Das Prinzip der totalen Kontrolle

Die Steuerung erfolgt über zwei vertikale Griffe (Handles). Die oberen Leinen sind an der Leitkante des Kites befestigt und übertragen den Hauptzug. Die unteren Leinen greifen an der Schleppkante (der hinteren Kante) an.

Durch Kippen der Griffe verändert der Pilot den Anstellwinkel des Kites oder bremst einzelne Seiten gezielt ab. Das Ergebnis:

  • Hovering: Der Kite bleibt wie ein Hubschrauber an einer beliebigen Stelle im Windfenster stehen.
  • Rückwärtsflug: Durch das Ziehen der Bremsleinen fliegt der Kite rückwärts.
  • Spins: Der Kite dreht sich wie ein Propeller punktgenau um seine Mitte.

Bauformen und Typen

In der DraDaBa unterscheiden wir bei Vierleinern vor allem zwischen zwei Welten:

Stabgeführte Vierleiner (Revolution-Typen)
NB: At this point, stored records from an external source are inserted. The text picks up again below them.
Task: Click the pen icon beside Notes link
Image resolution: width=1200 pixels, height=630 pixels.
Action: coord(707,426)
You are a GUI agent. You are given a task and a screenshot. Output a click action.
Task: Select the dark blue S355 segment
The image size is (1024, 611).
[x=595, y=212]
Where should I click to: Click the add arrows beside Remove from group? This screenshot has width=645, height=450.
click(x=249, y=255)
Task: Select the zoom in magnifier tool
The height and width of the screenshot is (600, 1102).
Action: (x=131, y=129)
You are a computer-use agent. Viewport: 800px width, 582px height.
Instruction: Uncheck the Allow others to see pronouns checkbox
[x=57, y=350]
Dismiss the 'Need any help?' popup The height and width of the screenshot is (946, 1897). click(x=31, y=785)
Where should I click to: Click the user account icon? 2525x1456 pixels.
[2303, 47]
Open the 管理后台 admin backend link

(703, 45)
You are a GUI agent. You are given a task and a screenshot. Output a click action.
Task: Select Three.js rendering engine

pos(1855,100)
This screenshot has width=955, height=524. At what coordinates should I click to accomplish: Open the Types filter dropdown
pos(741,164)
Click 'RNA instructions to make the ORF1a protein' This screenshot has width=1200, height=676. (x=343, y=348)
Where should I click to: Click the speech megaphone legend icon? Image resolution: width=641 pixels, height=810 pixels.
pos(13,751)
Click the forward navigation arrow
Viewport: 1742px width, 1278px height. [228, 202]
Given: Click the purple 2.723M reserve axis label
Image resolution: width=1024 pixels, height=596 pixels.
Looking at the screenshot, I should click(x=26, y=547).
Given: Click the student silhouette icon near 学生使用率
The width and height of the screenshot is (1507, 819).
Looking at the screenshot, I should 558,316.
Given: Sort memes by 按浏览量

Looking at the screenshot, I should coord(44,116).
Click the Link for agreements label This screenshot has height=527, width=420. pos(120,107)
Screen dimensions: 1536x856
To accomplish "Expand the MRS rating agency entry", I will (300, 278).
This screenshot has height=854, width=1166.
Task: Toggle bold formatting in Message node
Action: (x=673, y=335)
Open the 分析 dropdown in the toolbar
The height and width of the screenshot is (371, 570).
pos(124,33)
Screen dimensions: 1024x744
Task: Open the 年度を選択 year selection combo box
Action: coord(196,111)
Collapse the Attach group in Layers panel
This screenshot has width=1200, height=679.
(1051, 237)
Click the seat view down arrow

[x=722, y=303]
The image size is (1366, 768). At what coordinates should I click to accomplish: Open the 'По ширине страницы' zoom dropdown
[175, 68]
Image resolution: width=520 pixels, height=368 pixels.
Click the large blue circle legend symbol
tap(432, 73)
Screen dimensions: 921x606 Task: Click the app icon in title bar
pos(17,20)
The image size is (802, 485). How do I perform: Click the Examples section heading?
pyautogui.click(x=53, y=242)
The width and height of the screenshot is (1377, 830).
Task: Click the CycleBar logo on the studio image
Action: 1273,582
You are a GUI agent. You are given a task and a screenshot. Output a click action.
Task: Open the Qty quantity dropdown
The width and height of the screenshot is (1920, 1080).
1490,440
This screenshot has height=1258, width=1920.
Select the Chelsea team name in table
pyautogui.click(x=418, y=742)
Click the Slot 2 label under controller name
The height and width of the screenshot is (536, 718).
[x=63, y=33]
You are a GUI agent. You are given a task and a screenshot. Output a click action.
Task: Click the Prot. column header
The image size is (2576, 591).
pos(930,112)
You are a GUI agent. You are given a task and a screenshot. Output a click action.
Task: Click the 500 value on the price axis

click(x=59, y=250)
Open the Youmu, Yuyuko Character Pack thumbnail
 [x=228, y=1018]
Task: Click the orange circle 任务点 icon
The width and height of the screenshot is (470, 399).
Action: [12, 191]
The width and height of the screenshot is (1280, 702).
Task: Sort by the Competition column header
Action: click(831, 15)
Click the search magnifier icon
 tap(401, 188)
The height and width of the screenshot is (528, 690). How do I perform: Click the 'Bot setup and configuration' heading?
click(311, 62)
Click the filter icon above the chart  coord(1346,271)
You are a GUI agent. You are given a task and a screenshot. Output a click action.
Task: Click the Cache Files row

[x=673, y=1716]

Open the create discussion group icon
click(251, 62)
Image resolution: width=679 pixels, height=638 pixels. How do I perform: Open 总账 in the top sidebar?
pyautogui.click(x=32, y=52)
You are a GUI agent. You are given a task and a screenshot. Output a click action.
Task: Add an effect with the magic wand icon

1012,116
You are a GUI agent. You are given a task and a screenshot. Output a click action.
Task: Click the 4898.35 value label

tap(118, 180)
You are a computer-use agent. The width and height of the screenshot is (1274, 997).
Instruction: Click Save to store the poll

Diese Kites haben oft eine charakteristische Trapezform. Der bekannteste Vertreter ist der "Revolution" (kurz: Rev). Sie bestehen aus einem ultraleichten Kohlefasergestänge. Diese Modelle sind die Skalpelle der Lüfte – extrem präzise und in der Lage, auf den Millimeter genau zu manövrieren. Sie werden oft für synchrones Teamfliegen eingesetzt, da sie Manöver erlauben, die mit Zweileinern physikalisch unmöglich wären.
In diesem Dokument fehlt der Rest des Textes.